TASK INSTRUCTIONS: Copy verbatim the block of lines in the entries below whose first line contains "Viewport: 724px width, 1568px height." and whose last line contains "Select the Pre-course survey item". Leave out all other lines.

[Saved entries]
"""
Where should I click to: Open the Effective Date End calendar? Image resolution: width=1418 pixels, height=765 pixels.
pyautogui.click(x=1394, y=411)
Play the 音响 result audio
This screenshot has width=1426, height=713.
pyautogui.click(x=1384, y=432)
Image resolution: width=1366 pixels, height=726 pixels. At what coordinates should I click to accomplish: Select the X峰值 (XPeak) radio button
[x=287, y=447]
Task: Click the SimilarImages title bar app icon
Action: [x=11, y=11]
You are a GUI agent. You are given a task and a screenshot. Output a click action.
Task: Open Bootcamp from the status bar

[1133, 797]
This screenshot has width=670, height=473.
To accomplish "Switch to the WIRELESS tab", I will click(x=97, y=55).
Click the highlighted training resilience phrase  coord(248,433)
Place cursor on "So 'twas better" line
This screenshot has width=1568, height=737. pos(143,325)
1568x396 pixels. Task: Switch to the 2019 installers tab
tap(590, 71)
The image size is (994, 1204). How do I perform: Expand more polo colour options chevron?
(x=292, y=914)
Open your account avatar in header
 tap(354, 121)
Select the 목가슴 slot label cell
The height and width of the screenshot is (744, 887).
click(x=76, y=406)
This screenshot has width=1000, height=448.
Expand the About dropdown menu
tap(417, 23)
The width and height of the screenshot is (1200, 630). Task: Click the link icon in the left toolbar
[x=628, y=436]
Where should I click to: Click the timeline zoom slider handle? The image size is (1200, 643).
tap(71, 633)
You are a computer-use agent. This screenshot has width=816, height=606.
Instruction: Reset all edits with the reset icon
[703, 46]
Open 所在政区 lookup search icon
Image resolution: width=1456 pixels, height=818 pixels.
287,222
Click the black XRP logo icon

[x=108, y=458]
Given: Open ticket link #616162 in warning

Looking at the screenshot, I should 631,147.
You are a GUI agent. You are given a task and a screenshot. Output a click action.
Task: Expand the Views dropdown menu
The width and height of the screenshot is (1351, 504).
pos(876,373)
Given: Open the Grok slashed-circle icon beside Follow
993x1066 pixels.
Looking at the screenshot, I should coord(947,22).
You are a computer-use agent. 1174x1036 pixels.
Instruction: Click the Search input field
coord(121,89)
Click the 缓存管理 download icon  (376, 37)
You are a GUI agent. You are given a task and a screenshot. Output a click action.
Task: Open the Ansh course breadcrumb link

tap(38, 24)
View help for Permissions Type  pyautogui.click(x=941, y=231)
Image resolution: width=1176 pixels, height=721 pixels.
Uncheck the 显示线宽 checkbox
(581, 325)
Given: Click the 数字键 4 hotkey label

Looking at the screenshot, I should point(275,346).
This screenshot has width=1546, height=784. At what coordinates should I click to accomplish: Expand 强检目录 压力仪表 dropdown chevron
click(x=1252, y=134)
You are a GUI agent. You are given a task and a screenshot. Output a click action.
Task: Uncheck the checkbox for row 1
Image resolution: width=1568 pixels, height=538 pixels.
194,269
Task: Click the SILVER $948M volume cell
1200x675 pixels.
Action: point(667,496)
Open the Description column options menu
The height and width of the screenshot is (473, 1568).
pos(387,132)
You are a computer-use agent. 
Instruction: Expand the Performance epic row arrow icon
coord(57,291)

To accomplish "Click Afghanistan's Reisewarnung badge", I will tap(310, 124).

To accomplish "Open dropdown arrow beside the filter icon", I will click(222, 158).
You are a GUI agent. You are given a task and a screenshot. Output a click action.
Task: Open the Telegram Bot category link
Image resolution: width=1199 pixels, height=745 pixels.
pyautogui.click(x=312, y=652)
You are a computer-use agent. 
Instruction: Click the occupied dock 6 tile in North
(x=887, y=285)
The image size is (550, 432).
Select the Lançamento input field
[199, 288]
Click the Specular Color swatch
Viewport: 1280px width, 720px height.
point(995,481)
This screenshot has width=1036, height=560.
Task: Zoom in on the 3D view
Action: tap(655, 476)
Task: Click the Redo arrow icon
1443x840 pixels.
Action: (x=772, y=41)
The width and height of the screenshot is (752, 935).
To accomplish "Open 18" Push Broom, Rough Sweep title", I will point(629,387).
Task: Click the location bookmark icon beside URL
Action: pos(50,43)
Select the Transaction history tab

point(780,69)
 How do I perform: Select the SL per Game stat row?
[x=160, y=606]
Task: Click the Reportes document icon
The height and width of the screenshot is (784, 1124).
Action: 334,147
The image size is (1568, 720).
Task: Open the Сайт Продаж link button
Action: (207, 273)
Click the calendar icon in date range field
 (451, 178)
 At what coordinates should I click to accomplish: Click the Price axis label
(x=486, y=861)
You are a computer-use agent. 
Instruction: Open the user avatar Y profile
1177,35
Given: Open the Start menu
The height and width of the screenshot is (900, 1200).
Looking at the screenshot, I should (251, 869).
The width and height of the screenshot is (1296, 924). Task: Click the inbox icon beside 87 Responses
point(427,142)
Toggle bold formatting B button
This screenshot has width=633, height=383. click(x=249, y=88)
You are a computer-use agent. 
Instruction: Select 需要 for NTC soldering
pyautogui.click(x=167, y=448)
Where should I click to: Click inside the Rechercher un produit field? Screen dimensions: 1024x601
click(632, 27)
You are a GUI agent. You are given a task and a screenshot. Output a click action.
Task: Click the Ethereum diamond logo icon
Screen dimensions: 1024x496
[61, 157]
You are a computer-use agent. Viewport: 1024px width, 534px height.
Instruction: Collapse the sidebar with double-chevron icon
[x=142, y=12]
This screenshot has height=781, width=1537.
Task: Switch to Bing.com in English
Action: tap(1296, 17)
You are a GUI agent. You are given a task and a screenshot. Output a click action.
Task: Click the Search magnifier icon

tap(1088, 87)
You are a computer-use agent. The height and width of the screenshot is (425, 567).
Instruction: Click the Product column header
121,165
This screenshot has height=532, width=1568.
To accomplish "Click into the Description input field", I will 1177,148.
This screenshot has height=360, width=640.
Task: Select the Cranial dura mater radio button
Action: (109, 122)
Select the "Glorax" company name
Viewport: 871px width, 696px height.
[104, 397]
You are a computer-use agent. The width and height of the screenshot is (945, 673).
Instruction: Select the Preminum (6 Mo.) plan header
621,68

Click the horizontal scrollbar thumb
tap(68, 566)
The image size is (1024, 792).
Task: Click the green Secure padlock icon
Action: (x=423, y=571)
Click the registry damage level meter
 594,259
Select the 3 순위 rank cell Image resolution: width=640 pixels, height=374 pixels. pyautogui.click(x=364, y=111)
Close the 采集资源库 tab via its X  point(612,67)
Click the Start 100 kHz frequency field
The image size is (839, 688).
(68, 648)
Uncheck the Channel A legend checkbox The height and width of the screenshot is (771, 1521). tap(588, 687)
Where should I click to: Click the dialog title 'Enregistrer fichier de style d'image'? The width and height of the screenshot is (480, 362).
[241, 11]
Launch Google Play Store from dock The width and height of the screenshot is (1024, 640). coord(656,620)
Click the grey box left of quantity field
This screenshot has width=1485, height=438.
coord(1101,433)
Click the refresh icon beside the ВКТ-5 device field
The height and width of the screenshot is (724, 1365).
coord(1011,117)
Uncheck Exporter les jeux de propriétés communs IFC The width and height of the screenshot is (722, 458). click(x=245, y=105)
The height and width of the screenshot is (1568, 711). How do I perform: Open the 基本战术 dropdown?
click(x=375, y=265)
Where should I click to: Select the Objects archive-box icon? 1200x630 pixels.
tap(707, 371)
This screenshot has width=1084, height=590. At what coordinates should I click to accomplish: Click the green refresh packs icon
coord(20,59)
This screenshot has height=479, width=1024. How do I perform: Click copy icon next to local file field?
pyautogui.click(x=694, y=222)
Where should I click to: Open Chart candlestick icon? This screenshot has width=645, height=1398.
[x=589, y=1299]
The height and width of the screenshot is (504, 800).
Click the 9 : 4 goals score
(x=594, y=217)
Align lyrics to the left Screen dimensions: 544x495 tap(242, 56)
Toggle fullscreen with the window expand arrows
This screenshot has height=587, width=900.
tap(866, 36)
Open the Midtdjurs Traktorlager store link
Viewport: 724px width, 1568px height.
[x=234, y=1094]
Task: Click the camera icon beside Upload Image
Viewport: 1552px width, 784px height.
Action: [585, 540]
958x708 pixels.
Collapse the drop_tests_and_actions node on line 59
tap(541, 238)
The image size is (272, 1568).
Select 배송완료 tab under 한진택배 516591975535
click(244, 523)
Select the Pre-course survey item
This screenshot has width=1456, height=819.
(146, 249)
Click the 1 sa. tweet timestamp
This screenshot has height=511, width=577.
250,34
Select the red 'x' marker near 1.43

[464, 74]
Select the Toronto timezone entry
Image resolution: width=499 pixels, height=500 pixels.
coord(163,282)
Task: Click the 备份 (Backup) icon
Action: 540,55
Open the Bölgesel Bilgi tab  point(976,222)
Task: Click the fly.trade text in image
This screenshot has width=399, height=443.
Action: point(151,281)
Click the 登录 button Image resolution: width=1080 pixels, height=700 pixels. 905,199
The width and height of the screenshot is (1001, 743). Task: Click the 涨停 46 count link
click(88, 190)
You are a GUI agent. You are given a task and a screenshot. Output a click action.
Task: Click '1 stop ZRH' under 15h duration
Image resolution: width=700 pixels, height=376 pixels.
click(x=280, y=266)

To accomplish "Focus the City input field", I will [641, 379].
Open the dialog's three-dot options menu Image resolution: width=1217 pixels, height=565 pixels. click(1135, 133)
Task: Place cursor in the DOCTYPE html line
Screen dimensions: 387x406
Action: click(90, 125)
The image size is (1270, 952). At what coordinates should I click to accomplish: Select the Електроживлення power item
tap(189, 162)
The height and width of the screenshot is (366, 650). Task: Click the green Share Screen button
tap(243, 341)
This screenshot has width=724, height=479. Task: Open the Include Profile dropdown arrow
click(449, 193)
"""
ANSWER SECTION:
Viewport: 724px width, 1568px height.
[x=234, y=1094]
Task: Click the camera icon beside Upload Image
Viewport: 1552px width, 784px height.
Action: [585, 540]
958x708 pixels.
Collapse the drop_tests_and_actions node on line 59
tap(541, 238)
The image size is (272, 1568).
Select 배송완료 tab under 한진택배 516591975535
click(244, 523)
Select the Pre-course survey item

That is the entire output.